First, we calculate the potential energy (E) of the rock lifted using the formula E = mgh, where m is the mass of the rock, g is the acceleration due to gravity (9.8 m/s²), and h is the height.
Given:
Mass of the rock (m) = 100 lbs
Height (h) = 6 ft
Acceleration due to gravity (g) = 9.8 m/s² (convert feet to meters)
Converting the mass of the rock from pounds to kilograms:
Mass (m) = 100 lbs = 100/2.2046 kg
Converting the height from feet to meters:
Height (h) = 6 ft = 6 * 0.3048 m
Now we can calculate the potential energy (E):
E = mgh
Calculating E:
E = (100/2.2046) * 9.8 * (6 * 0.3048)
Next, we find the time taken to lift the rock (t):
Time (t) = 2 seconds
Finally, we can calculate the power (P) using the formula P = E/t:
P = E/2
Calculating P by substituting the values of E and t:
P = (100/2.2046) * 9.8 * (6 * 0.3048) / 2
Now you can calculate P using a calculator to get the final result.

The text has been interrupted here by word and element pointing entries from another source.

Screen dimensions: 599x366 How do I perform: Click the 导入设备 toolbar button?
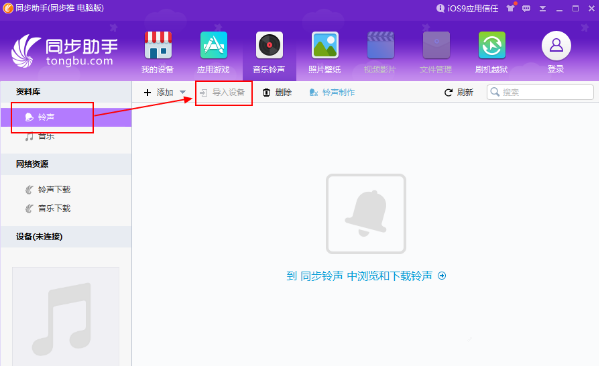pyautogui.click(x=223, y=92)
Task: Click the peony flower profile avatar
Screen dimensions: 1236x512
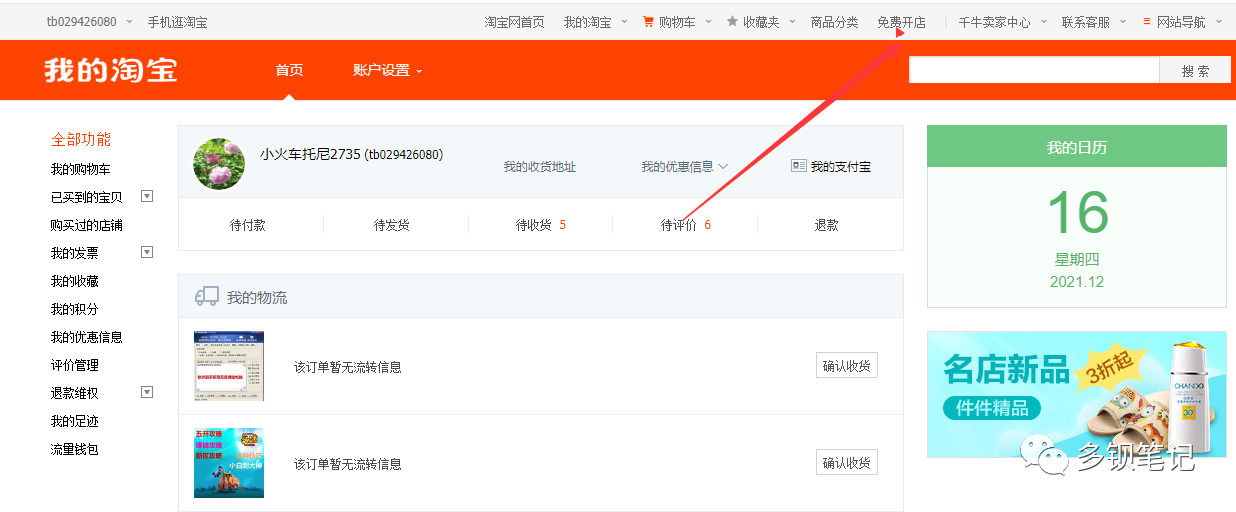Action: [x=219, y=164]
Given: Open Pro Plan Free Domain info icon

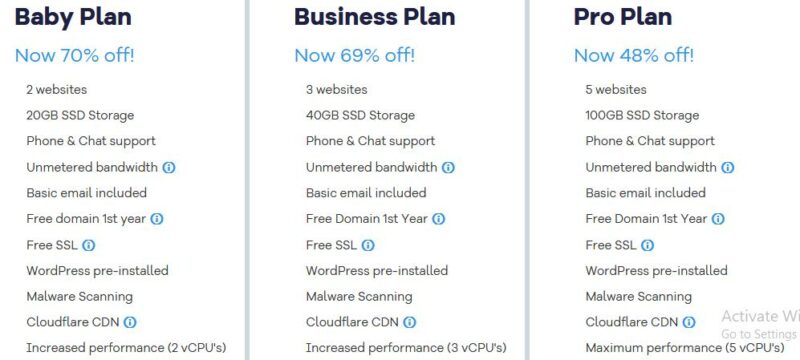Looking at the screenshot, I should tap(718, 219).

To calculate the power needed to lift the rock, we can use the formula:
Power = Energy / time
First, let's calculate the energy required to lift the rock:
Energy = weight * height = 100 lbs * 6 ft
Since we need the weight in a standard unit, let's convert it to kilograms:
1 lb = 0.453592 kg
So, the weight in kilograms is:
100 lbs * 0.453592 kg/lb = 45.3592 kg
Now, let's convert the height to meters:
1 ft = 0.3048 m
So, the height in meters is:
6 ft * 0.3048 m/ft = 1.8288 m
Therefore, the energy required to lift the rock is:
Energy = 45.3592 kg * 1.8288 m * 9.8 m/s^2 = 809.205 J
Now, let's calculate the power:
Power = Energy / time = 809.205 J / 2 s
Finally, we can determine the power needed:
Power = 404.6025 W
Therefore, approximately 404.6 Watts of power were needed to lift the rock.
To calculate the power needed to lift the rock, we need to use the formula P = E/t, where P represents power, E represents energy, and t represents time.
In this case, the energy required to lift the rock can be calculated using the formula E = mgh, where m is the mass of the rock, g is the acceleration due to gravity, and h is the height the rock is lifted.
Let's solve the problem step by step:
1. Convert the weight of the rock from pounds (lbs) to mass in kilograms (kg). Since 1 lb is approximately equal to 0.4536 kg, we can calculate the mass as 100 lbs * 0.4536 kg/lb = 45.36 kg.
2. The acceleration due to gravity is approximately 9.8 m/s^2.
3. The height the rock is lifted is 6 ft, which we need to convert to meters. Since 1 ft is equal to 0.3048 meters, we have 6 ft * 0.3048 m/ft = 1.8288 m.
4. Calculate the energy required to lift the rock using E = mgh. Plugging in the values, we get E = 45.36 kg * 9.8 m/s^2 * 1.8288 m = 808.74 Joules.
5. Finally, we can calculate the power needed using P = E/t. Given that lifting the rock took 2 seconds, we have P = 808.74 Joules / 2 s = 404.37 Watts.
Therefore, the power needed to lift the 100 lb rock 6 ft in the air in 2 seconds is approximately 404.37 Watts.